Les agriculteurs et les garde-parc se regardent en chiens de faïence à Mayangose, dans la partie Est de Beni ville. Un climat de méfiance s’installe progressivement, anéantissant les efforts de médiation récemment consentis par le groupe consultatif de médiation mis en place par le consortium Interpeace et Pole Institute dans le cadre du projet “Soutien à la médiation pour la résilience et la paix en Ituri et au grand Nord-Kivu”.
Les activités champêtres à Rizerie, Nyaleke, Kididiwe, Kipe Ya Yo, revendiquées par l’ICCN comme faisant partie intégrante du Parc national des Virunga, ont eu un impact à la fois sécuritaire et économique ces cinq dernières années. Pendant que d’un côté cette zone subissait des opérations conjointes FARDC-UPDF pour traquer les ADF, d’autre part, la transformation de cette partie en champs a permis un accès et une présence massive et permanente des cultivateurs, rendant difficile aux ADF de s’y reconstituer.
Sur le plan économique, les terres arables de Mayangose ont produit des haricots, du riz, des cossettes de manioc, du maïs, des bananes, des légumes et de la braise en quantité industrielle, permettant à toutes les familles de se nourrir à moindre coût. Alors qu’éco-gardes et cultivateurs vivaient en harmonie depuis tout ce temps, grâce à un dialogue permanent entre les deux parties, cette destruction méchante et sans préavis des cultures est venue tout gâcher.
Néanmoins, lundi 24 mars dernier, une importante délégation des représentants des agriculteurs de Mayangose et des leaders locaux de Beni s’est rendue à la station de Mutsora. Conduite par Monsieur Nyonyi Bwanakawa, maire honoraire de Beni, Mwami Achou, chef du village de Bapakombe, et l’honorable Élie Kambere, élu de Beni, cette délégation est allée exprimer son souhait de voir la stabilité rétablie autour de Mayangose, à la suite de cette opération menée la semaine dernière par les éco-gardes dans la zone.

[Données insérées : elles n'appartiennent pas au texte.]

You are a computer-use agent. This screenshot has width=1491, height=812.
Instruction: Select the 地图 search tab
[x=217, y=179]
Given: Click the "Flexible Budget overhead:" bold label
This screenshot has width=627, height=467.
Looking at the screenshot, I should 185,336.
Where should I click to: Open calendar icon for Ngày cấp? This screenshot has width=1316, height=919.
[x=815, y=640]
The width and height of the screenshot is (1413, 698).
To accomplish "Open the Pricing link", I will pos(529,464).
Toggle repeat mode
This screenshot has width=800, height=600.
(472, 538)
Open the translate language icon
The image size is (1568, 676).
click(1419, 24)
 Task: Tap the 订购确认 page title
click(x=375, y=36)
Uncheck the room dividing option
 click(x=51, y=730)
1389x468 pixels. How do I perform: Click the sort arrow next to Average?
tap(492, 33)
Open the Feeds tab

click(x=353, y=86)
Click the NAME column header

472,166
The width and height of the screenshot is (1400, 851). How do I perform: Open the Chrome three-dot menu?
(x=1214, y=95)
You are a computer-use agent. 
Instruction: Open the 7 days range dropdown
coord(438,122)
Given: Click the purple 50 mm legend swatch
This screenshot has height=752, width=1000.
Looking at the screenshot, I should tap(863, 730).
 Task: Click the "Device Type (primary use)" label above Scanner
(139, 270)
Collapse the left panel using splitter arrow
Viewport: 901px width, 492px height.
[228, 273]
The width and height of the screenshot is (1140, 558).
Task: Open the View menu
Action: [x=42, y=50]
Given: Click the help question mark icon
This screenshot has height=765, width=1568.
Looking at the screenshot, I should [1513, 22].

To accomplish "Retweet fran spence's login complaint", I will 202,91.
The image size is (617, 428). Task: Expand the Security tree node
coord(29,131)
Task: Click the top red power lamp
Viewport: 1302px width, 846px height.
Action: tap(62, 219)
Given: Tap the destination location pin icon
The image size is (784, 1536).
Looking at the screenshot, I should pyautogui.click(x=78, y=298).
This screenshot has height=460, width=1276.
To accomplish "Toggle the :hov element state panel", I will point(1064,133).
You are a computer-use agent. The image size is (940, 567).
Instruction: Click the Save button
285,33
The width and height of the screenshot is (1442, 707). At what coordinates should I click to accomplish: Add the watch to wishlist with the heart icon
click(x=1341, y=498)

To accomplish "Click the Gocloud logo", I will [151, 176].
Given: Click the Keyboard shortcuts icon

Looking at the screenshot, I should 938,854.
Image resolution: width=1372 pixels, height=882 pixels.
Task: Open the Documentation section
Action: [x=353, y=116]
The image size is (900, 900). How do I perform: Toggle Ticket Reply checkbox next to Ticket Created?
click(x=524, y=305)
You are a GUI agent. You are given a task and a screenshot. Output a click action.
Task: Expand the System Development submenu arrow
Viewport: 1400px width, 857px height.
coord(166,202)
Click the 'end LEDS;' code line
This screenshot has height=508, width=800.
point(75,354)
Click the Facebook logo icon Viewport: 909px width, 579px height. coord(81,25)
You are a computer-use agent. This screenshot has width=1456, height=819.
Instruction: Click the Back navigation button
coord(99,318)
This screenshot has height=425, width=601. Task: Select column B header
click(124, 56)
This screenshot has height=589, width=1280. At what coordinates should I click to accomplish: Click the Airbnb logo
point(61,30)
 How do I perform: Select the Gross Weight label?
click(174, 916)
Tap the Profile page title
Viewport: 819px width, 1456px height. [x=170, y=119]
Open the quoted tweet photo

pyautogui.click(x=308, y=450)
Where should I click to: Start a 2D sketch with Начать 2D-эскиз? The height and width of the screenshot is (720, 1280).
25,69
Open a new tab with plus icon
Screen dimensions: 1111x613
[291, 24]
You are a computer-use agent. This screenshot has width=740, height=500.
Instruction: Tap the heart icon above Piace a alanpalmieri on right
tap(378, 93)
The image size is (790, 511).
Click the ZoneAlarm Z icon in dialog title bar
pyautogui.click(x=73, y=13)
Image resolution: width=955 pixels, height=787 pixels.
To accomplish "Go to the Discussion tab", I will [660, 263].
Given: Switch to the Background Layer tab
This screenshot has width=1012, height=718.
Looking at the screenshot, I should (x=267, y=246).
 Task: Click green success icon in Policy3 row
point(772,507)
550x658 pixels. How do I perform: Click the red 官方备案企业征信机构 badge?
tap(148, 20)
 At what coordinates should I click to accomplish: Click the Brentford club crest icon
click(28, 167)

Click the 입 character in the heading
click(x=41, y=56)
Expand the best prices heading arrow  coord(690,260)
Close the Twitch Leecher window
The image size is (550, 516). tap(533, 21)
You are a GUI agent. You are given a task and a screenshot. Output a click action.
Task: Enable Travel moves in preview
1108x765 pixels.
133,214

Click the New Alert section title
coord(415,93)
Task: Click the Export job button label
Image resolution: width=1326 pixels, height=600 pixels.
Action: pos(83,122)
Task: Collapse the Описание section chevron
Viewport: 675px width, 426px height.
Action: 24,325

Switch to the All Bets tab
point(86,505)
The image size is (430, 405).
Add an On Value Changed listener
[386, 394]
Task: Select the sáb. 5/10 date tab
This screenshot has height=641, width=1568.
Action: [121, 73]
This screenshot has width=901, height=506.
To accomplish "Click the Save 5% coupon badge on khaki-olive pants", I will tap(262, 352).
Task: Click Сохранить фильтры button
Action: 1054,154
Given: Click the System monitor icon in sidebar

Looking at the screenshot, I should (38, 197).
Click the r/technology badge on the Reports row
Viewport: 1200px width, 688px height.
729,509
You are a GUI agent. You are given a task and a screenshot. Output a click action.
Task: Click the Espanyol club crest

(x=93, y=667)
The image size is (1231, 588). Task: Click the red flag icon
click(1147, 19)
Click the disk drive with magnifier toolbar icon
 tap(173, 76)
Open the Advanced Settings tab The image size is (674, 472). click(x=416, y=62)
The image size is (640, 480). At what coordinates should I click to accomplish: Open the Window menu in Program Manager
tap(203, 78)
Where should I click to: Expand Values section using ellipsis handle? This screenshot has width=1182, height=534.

Cette intervention a entraîné la destruction de champs installés illégalement dans le parc ainsi que l’arrestation de plusieurs agriculteurs exploitant ces terres protégées. Adoptant une approche non violente, la délégation a plaidé pour une concertation entre toutes les parties prenantes, afin d’encourager les autorités compétentes à apporter une solution durable à la problématique de l’occupation illégale du parc à Mayangose.
Au terme des échanges, M. Rodrigue Mugaruka, Directeur et Chef de site adjoint du PNVi, a salué la volonté de dialogue de la délégation et son approche pacifique dans la recherche de solutions. À l’issue de la rencontre, il a été convenu d’organiser une prochaine réunion, au cours de laquelle chaque partie devra présenter des propositions concrètes pour aboutir à une solution durable.